[Data extracted from a collection]
*** Begin section ***
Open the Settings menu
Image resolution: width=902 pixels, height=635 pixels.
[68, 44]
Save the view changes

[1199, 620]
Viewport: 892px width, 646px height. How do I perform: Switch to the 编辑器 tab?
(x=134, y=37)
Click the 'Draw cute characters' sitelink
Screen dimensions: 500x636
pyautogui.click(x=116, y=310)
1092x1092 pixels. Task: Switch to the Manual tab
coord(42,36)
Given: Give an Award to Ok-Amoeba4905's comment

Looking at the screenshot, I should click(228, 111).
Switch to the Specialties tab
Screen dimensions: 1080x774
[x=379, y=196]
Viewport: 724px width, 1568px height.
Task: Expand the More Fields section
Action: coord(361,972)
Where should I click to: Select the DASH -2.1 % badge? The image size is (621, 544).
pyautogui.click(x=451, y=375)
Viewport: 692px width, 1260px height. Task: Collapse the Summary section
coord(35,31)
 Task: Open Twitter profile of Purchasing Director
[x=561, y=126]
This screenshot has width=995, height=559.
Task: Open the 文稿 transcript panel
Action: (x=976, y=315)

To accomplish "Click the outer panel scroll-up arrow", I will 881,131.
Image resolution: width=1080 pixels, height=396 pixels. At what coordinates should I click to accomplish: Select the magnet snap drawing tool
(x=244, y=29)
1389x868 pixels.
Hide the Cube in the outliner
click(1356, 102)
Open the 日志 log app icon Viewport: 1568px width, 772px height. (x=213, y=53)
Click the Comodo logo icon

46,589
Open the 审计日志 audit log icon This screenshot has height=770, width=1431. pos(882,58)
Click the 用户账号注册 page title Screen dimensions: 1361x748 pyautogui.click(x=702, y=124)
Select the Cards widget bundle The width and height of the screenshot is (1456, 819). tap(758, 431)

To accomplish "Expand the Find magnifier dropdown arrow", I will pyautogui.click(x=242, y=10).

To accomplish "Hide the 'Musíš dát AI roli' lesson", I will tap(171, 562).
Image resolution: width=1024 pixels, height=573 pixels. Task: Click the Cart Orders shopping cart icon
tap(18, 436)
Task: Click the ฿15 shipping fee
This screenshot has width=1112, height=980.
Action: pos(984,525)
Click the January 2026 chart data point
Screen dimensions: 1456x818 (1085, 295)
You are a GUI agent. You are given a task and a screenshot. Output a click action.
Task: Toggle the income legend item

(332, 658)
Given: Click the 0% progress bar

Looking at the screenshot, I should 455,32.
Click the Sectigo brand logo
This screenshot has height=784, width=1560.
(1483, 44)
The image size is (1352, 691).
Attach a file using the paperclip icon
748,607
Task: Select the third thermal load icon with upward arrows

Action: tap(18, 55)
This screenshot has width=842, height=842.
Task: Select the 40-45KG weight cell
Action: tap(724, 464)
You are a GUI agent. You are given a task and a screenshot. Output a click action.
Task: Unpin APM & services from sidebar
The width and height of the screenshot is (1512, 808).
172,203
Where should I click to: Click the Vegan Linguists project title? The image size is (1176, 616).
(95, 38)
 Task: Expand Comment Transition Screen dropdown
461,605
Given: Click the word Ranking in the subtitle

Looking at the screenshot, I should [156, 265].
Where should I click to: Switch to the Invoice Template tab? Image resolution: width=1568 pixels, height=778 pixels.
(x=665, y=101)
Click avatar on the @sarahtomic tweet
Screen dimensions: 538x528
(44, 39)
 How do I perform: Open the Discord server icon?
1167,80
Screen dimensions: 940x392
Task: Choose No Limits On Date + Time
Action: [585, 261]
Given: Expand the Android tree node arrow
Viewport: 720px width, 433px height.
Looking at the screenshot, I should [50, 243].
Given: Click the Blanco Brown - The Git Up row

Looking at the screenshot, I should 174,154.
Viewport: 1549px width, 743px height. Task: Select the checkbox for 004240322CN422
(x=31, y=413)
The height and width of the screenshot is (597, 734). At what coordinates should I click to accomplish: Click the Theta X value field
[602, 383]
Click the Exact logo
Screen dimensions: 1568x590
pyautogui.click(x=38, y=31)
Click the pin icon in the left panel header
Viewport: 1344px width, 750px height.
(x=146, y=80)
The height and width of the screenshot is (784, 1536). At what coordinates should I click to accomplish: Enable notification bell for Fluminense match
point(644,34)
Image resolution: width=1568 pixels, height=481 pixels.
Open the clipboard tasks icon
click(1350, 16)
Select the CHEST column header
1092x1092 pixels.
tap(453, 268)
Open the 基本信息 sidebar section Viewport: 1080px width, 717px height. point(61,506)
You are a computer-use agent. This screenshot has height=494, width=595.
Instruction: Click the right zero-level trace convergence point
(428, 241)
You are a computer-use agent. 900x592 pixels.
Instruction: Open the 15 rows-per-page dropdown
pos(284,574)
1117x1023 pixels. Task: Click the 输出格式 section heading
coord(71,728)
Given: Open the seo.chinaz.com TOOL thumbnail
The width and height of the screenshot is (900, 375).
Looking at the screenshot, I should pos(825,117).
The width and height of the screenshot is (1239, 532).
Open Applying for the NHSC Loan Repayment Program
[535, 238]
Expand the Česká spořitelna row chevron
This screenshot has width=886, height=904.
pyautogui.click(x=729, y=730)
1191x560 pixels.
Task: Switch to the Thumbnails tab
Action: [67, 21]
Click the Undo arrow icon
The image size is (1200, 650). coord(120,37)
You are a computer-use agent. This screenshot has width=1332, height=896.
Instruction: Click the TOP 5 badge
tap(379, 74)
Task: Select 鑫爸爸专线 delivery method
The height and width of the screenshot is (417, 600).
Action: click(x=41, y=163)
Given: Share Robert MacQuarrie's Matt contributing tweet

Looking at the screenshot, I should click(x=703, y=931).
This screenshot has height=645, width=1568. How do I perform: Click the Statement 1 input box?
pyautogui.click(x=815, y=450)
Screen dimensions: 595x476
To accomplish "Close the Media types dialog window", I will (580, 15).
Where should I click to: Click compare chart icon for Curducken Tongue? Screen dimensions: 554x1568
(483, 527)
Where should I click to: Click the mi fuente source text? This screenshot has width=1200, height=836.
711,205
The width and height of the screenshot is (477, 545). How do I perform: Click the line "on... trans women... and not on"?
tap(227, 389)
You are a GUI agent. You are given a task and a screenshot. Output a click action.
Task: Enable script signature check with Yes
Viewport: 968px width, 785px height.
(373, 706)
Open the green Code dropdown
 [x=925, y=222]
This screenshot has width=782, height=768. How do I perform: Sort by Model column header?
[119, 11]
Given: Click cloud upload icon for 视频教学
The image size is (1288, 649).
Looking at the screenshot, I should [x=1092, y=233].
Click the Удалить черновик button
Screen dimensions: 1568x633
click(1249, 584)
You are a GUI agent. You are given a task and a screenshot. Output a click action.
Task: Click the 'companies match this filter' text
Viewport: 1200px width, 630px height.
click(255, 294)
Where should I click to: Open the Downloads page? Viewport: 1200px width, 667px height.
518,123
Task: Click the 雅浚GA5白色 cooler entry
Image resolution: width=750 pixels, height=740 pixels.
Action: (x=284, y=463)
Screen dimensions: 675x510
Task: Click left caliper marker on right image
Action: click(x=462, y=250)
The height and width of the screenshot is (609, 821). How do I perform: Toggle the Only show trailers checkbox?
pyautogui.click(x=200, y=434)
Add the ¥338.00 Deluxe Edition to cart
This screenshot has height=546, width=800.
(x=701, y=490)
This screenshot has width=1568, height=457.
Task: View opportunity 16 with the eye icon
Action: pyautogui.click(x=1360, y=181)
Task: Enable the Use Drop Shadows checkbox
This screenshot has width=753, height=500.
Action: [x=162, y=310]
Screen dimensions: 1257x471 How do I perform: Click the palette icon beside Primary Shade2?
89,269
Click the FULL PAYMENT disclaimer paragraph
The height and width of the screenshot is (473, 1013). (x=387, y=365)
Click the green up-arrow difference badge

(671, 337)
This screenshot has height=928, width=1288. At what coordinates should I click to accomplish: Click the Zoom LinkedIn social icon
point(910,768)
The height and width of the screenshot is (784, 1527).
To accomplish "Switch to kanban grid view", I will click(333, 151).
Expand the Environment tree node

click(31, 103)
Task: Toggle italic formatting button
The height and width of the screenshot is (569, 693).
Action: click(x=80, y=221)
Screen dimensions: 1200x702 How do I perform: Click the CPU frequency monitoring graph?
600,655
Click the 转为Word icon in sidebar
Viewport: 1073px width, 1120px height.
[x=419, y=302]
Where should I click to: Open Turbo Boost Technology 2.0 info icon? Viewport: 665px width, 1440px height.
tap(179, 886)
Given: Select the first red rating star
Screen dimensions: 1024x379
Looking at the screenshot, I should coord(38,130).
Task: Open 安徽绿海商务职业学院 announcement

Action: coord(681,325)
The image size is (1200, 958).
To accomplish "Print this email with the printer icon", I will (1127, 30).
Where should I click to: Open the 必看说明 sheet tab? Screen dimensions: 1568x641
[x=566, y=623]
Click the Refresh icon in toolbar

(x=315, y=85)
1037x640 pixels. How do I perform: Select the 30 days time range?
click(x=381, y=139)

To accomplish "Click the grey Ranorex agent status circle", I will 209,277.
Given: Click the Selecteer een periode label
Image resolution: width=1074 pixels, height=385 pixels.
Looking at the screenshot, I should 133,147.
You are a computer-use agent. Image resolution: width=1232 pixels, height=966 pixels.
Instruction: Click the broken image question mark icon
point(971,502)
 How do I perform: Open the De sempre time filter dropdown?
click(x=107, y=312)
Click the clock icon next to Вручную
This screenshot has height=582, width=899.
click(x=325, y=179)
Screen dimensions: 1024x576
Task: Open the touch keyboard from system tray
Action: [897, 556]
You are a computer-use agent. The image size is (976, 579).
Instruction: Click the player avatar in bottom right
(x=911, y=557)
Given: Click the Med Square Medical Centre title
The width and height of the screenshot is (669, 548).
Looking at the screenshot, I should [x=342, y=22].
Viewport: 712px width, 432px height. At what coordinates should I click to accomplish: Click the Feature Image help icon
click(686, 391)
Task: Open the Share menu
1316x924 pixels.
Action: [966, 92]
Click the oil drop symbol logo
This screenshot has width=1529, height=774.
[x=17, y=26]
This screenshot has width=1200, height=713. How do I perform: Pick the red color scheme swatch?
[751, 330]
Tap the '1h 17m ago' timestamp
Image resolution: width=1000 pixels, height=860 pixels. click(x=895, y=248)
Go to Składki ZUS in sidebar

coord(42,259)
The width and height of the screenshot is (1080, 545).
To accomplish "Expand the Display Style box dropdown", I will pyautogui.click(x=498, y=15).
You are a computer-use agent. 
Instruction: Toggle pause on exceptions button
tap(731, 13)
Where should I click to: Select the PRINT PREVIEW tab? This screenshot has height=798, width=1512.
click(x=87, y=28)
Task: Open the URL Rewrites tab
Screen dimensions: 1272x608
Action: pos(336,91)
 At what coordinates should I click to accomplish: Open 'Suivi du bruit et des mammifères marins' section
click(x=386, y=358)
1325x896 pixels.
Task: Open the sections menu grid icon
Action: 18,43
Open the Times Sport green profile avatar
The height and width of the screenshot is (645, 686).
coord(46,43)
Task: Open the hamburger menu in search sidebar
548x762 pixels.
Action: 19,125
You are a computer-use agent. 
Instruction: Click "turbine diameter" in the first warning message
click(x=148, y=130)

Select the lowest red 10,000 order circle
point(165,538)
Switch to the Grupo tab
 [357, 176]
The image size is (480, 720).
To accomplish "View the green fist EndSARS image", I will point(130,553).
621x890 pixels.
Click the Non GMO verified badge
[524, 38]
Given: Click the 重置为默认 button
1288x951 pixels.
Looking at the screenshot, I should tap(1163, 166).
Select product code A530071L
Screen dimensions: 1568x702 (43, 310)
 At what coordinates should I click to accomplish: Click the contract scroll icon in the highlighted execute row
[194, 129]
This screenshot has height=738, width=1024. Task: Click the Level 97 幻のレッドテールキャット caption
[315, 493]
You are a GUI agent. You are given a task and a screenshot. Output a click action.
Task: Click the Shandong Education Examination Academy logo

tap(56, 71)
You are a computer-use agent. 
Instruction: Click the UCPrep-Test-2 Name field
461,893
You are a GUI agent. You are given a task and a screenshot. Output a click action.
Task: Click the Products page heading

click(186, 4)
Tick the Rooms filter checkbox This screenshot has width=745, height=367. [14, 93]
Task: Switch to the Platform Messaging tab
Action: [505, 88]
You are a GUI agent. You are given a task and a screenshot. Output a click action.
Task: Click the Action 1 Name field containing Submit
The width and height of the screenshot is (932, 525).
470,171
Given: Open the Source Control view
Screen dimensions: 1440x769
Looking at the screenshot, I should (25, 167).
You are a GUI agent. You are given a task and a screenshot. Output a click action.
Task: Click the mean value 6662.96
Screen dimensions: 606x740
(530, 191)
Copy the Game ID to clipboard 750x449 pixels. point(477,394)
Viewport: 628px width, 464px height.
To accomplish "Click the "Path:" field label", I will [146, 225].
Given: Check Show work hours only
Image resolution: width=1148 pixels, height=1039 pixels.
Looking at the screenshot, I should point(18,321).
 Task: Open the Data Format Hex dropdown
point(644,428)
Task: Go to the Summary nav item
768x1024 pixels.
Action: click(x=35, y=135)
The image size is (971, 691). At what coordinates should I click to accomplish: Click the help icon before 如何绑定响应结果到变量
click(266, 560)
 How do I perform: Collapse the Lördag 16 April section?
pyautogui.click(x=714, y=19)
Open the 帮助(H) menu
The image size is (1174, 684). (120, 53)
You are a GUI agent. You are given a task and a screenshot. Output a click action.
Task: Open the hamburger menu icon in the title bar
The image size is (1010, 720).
*** End section ***
**Work instructions**. Across the records above, return every line that contains the word "hamburger".

**Exercise response**.
Task: Open the hamburger menu in search sidebar
Task: Open the hamburger menu icon in the title bar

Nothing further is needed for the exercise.